»»

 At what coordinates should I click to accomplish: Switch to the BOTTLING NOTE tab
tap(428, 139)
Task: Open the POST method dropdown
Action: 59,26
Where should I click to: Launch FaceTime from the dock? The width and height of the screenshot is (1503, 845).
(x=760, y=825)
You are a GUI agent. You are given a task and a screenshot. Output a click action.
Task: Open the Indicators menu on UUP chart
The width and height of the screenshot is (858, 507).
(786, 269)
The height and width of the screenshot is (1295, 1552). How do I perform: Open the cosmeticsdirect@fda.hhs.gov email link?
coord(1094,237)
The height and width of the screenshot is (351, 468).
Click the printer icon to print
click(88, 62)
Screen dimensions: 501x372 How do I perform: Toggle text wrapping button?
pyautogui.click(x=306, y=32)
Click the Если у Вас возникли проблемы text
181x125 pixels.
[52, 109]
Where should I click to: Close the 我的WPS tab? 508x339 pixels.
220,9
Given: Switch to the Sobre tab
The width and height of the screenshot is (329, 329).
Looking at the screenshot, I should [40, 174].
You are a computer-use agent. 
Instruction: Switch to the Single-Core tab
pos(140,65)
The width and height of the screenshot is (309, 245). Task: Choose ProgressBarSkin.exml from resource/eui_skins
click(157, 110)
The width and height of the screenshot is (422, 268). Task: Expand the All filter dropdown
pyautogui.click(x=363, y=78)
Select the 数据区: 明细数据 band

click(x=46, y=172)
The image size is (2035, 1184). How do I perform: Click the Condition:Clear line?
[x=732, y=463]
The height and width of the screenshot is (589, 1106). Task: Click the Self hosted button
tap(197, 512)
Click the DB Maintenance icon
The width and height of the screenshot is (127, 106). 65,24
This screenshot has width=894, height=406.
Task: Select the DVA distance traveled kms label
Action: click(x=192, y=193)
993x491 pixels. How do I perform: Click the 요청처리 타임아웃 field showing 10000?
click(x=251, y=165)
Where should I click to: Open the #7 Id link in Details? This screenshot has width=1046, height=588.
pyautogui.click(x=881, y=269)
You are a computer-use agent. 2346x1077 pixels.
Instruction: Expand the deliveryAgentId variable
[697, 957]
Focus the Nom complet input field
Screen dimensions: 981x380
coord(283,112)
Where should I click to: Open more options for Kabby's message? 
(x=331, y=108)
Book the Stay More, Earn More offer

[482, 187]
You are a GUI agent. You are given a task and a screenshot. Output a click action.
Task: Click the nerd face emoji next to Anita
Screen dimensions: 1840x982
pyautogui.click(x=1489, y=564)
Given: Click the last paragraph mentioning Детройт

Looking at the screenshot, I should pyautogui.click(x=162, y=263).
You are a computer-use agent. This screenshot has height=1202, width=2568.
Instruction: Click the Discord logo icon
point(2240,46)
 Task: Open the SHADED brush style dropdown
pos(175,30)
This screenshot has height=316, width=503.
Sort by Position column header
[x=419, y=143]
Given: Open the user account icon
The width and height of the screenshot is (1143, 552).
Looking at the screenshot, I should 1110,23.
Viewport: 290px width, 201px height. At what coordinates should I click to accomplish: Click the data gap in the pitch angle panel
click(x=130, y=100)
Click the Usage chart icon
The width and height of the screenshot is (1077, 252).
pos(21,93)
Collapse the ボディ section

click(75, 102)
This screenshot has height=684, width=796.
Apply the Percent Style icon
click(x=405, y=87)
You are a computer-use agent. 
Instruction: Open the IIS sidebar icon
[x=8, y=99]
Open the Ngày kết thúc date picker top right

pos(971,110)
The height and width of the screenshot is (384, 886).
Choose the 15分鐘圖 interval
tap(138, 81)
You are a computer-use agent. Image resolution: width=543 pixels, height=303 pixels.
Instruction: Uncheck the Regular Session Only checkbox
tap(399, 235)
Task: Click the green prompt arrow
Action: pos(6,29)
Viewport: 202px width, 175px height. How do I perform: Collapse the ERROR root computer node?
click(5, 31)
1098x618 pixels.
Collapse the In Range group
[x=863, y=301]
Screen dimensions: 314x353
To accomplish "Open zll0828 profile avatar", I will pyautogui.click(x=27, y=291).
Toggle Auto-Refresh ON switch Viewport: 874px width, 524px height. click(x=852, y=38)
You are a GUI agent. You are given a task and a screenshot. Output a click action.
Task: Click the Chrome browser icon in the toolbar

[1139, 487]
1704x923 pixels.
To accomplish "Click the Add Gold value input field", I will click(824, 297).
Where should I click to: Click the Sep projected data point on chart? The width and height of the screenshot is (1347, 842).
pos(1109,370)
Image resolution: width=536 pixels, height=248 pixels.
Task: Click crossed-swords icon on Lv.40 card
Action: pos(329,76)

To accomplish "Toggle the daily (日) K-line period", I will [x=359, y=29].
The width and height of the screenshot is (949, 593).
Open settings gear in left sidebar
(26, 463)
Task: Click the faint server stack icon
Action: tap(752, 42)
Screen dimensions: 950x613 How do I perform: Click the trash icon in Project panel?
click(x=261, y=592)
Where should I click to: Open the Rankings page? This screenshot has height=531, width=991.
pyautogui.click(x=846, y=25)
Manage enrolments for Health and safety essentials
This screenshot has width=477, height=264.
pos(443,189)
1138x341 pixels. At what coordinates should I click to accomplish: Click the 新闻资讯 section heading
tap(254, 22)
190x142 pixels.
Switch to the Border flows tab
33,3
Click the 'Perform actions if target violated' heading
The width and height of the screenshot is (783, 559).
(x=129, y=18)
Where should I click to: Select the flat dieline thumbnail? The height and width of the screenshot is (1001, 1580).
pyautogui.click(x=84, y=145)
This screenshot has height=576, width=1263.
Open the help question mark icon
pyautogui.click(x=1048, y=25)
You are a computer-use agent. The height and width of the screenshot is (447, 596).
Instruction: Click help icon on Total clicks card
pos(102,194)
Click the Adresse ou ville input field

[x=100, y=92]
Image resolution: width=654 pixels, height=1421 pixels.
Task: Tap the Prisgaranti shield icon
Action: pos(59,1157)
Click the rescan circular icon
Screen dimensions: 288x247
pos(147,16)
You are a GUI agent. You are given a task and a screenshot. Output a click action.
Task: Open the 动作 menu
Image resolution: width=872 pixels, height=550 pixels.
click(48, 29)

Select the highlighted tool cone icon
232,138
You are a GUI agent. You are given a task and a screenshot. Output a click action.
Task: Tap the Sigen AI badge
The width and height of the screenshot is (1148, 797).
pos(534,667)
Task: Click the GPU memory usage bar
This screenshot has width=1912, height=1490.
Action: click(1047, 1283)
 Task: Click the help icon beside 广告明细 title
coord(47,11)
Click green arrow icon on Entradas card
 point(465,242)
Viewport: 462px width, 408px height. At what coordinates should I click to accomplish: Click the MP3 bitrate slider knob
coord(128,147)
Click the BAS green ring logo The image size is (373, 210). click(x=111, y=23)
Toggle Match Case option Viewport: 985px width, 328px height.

««

REQUIRED TASK => Reproduce all of the material above verbatim, from the first line to the last.

REPLY =>
 At what coordinates should I click to accomplish: Switch to the BOTTLING NOTE tab
tap(428, 139)
Task: Open the POST method dropdown
Action: 59,26
Where should I click to: Launch FaceTime from the dock? The width and height of the screenshot is (1503, 845).
(x=760, y=825)
You are a GUI agent. You are given a task and a screenshot. Output a click action.
Task: Open the Indicators menu on UUP chart
The width and height of the screenshot is (858, 507).
(786, 269)
The height and width of the screenshot is (1295, 1552). How do I perform: Open the cosmeticsdirect@fda.hhs.gov email link?
coord(1094,237)
The height and width of the screenshot is (351, 468).
Click the printer icon to print
click(88, 62)
Screen dimensions: 501x372 How do I perform: Toggle text wrapping button?
pyautogui.click(x=306, y=32)
Click the Если у Вас возникли проблемы text
181x125 pixels.
[52, 109]
Where should I click to: Close the 我的WPS tab? 508x339 pixels.
220,9
Given: Switch to the Sobre tab
The width and height of the screenshot is (329, 329).
Looking at the screenshot, I should [40, 174].
You are a computer-use agent. 
Instruction: Switch to the Single-Core tab
pos(140,65)
The width and height of the screenshot is (309, 245). Task: Choose ProgressBarSkin.exml from resource/eui_skins
click(157, 110)
The width and height of the screenshot is (422, 268). Task: Expand the All filter dropdown
pyautogui.click(x=363, y=78)
Select the 数据区: 明细数据 band

click(x=46, y=172)
The image size is (2035, 1184). How do I perform: Click the Condition:Clear line?
[x=732, y=463]
The height and width of the screenshot is (589, 1106). Task: Click the Self hosted button
tap(197, 512)
Click the DB Maintenance icon
The width and height of the screenshot is (127, 106). 65,24
This screenshot has width=894, height=406.
Task: Select the DVA distance traveled kms label
Action: click(x=192, y=193)
993x491 pixels. How do I perform: Click the 요청처리 타임아웃 field showing 10000?
click(x=251, y=165)
Where should I click to: Open the #7 Id link in Details? This screenshot has width=1046, height=588.
pyautogui.click(x=881, y=269)
You are a computer-use agent. 2346x1077 pixels.
Instruction: Expand the deliveryAgentId variable
[697, 957]
Focus the Nom complet input field
Screen dimensions: 981x380
coord(283,112)
Where should I click to: Open more options for Kabby's message? 
(x=331, y=108)
Book the Stay More, Earn More offer

[482, 187]
You are a GUI agent. You are given a task and a screenshot. Output a click action.
Task: Click the nerd face emoji next to Anita
Screen dimensions: 1840x982
pyautogui.click(x=1489, y=564)
Given: Click the last paragraph mentioning Детройт

Looking at the screenshot, I should pyautogui.click(x=162, y=263).
You are a computer-use agent. This screenshot has height=1202, width=2568.
Instruction: Click the Discord logo icon
point(2240,46)
 Task: Open the SHADED brush style dropdown
pos(175,30)
This screenshot has height=316, width=503.
Sort by Position column header
[x=419, y=143]
Given: Open the user account icon
The width and height of the screenshot is (1143, 552).
Looking at the screenshot, I should 1110,23.
Viewport: 290px width, 201px height. At what coordinates should I click to accomplish: Click the data gap in the pitch angle panel
click(x=130, y=100)
Click the Usage chart icon
The width and height of the screenshot is (1077, 252).
pos(21,93)
Collapse the ボディ section

click(75, 102)
This screenshot has height=684, width=796.
Apply the Percent Style icon
click(x=405, y=87)
You are a computer-use agent. 
Instruction: Open the IIS sidebar icon
[x=8, y=99]
Open the Ngày kết thúc date picker top right

pos(971,110)
The height and width of the screenshot is (384, 886).
Choose the 15分鐘圖 interval
tap(138, 81)
You are a computer-use agent. Image resolution: width=543 pixels, height=303 pixels.
Instruction: Uncheck the Regular Session Only checkbox
tap(399, 235)
Task: Click the green prompt arrow
Action: pos(6,29)
Viewport: 202px width, 175px height. How do I perform: Collapse the ERROR root computer node?
click(5, 31)
1098x618 pixels.
Collapse the In Range group
[x=863, y=301]
Screen dimensions: 314x353
To accomplish "Open zll0828 profile avatar", I will pyautogui.click(x=27, y=291).
Toggle Auto-Refresh ON switch Viewport: 874px width, 524px height. click(x=852, y=38)
You are a GUI agent. You are given a task and a screenshot. Output a click action.
Task: Click the Chrome browser icon in the toolbar

[1139, 487]
1704x923 pixels.
To accomplish "Click the Add Gold value input field", I will click(824, 297).
Where should I click to: Click the Sep projected data point on chart? The width and height of the screenshot is (1347, 842).
pos(1109,370)
Image resolution: width=536 pixels, height=248 pixels.
Task: Click crossed-swords icon on Lv.40 card
Action: pos(329,76)

To accomplish "Toggle the daily (日) K-line period", I will [x=359, y=29].
The width and height of the screenshot is (949, 593).
Open settings gear in left sidebar
(26, 463)
Task: Click the faint server stack icon
Action: tap(752, 42)
Screen dimensions: 950x613 How do I perform: Click the trash icon in Project panel?
click(x=261, y=592)
Where should I click to: Open the Rankings page? This screenshot has height=531, width=991.
pyautogui.click(x=846, y=25)
Manage enrolments for Health and safety essentials
This screenshot has width=477, height=264.
pos(443,189)
1138x341 pixels. At what coordinates should I click to accomplish: Click the 新闻资讯 section heading
tap(254, 22)
190x142 pixels.
Switch to the Border flows tab
33,3
Click the 'Perform actions if target violated' heading
The width and height of the screenshot is (783, 559).
(x=129, y=18)
Where should I click to: Select the flat dieline thumbnail? The height and width of the screenshot is (1001, 1580).
pyautogui.click(x=84, y=145)
This screenshot has height=576, width=1263.
Open the help question mark icon
pyautogui.click(x=1048, y=25)
You are a computer-use agent. The height and width of the screenshot is (447, 596).
Instruction: Click help icon on Total clicks card
pos(102,194)
Click the Adresse ou ville input field

[x=100, y=92]
Image resolution: width=654 pixels, height=1421 pixels.
Task: Tap the Prisgaranti shield icon
Action: pos(59,1157)
Click the rescan circular icon
Screen dimensions: 288x247
pos(147,16)
You are a GUI agent. You are given a task and a screenshot. Output a click action.
Task: Open the 动作 menu
Image resolution: width=872 pixels, height=550 pixels.
click(48, 29)

Select the highlighted tool cone icon
232,138
You are a GUI agent. You are given a task and a screenshot. Output a click action.
Task: Tap the Sigen AI badge
The width and height of the screenshot is (1148, 797).
pos(534,667)
Task: Click the GPU memory usage bar
This screenshot has width=1912, height=1490.
Action: click(1047, 1283)
 Task: Click the help icon beside 广告明细 title
coord(47,11)
Click green arrow icon on Entradas card
 point(465,242)
Viewport: 462px width, 408px height. At what coordinates should I click to accomplish: Click the MP3 bitrate slider knob
coord(128,147)
Click the BAS green ring logo The image size is (373, 210). click(x=111, y=23)
Toggle Match Case option Viewport: 985px width, 328px height.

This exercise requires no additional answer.